Le coût annuel de chauffage d'une maison de 200 m² avec PAC air-eau varie fortement selon la zone climatique et le niveau d'isolation. Voici les calculs détaillés pour trois scénarios représentatifs, avec le tarif électricité 2026 de 0,2516 € par kWh.
Scénario 1, zone H1, maison ancienne, 24 000 kWh de besoins chauffage, SCOP 3,0 (radiateurs classiques) : consommation électrique PAC = 24 000 / 3,0 = 8 000 kWh, coût chauffage = 8 000 x 0,2516 = 2 013 €. ECS (1 500 kWh électriques) = 377 €. Maintenance : 200 €. Total annuel : 2 590 €. À comparer au fioul : 24 000 / 0,92 x 0,115 = 3 000 € + ECS fioul 500 € + entretien 250 € = 3 750 €. Économie annuelle : 1 160 €.
Scénario 2, zone H2, maison standard, 16 000 kWh de besoins, SCOP 3,5 (plancher chauffant + radiateurs BT) : consommation PAC = 16 000 / 3,5 = 4 571 kWh = 1 150 €. ECS : 350 €. Maintenance : 200 €. Total : 1 700 €. Comparaison gaz : 16 000 / 0,95 x 0,115 = 1 937 € + ECS 400 € + entretien 180 € = 2 517 €. Économie : 817 € par an.
Scénario 3, zone H3, maison récente, 10 000 kWh de besoins, SCOP 4,0 (plancher chauffant) : consommation PAC = 10 000 / 4,0 = 2 500 kWh = 629 €. ECS : 300 €. Maintenance : 180 €. Total : 1 109 €. Comparaison gaz : 10 000 / 0,95 x 0,115 = 1 211 € + ECS 350 € + entretien 150 € = 1 711 €. Économie : 602 € par an.
Le retour sur investissement pour 200 m² est plus long que pour des surfaces plus petites en raison de l'investissement supérieur. Avec un reste à charge moyen de 13 000 € et une économie de 900 € par an, le retour se situe autour de 14 ans. Ce délai reste acceptable au regard de la durée de vie de la PAC (15 à 20 ans). Pour accélérer le retour, combinez l'installation de la PAC avec des travaux d'isolation qui réduisent les besoins et permettent de choisir une PAC plus petite. Les panneaux photovoltaïques en autoconsommation (3 kWc pour 3 500 à 5 000 € après aides) peuvent couvrir 30 à 40 % de la consommation électrique de la PAC et réduire le retour sur investissement de 2 à 3 ans supplémentaires.
Selon la zone climatique et l'isolation, prévoyez 14 à 18 kW en zone H1, 12 à 16 kW en zone H2 et 10 à 12 kW en zone H3. Pour les puissances supérieures à 16 kW, un système cascade (deux PAC en parallèle) peut être plus adapté.
Le budget total (matériel + pose) se situe entre 14 000 et 22 000 € TTC avant aides.
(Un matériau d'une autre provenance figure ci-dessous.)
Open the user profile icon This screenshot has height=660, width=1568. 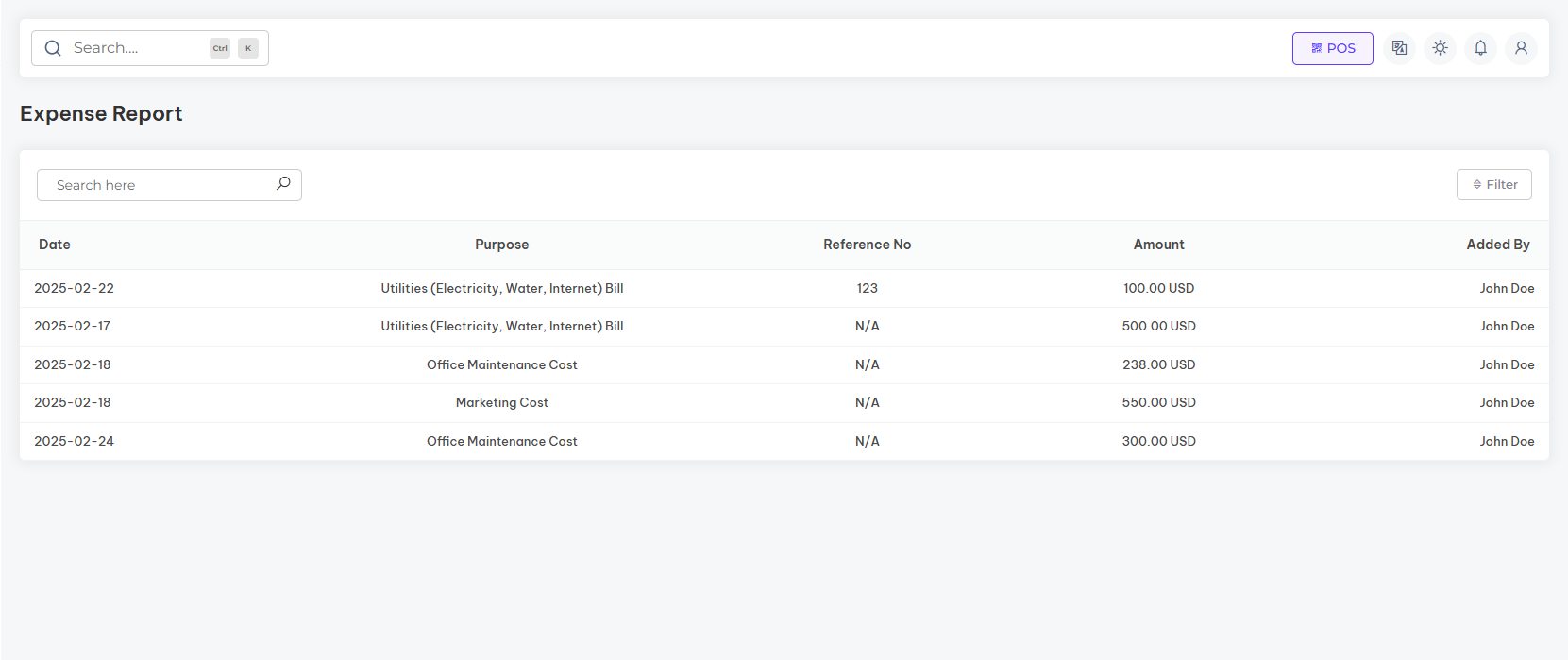pyautogui.click(x=1521, y=48)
Un système cascade pour une maison ancienne en zone froide peut atteindre 25 000 €. Après aides, le reste à charge varie de 8 000 à 17 000 €.
Pas systématiquement. Si les besoins restent sous 16 kW (maison bien isolée ou zone temporée), une seule PAC suffit. Le système cascade (deux PAC) se justifie pour les besoins supérieurs à 16 kW ou si la redondance est prioritaire.
En zone H1, la géothermie est plus rentable sur 20 ans (gain de 5 000 €) grâce à un SCOP supérieur. En zones H2 et H3, la PAC air-eau reste généralement plus avantageuse car l'écart de COP est plus faible.
Le coût annuel total (chauffage + ECS + maintenance) se situe entre 1 100 € (zone H3, maison récente) et 2 600 € (zone H1, maison ancienne). L'économie par rapport au gaz ou au fioul est de 600 à 1 200 € par an.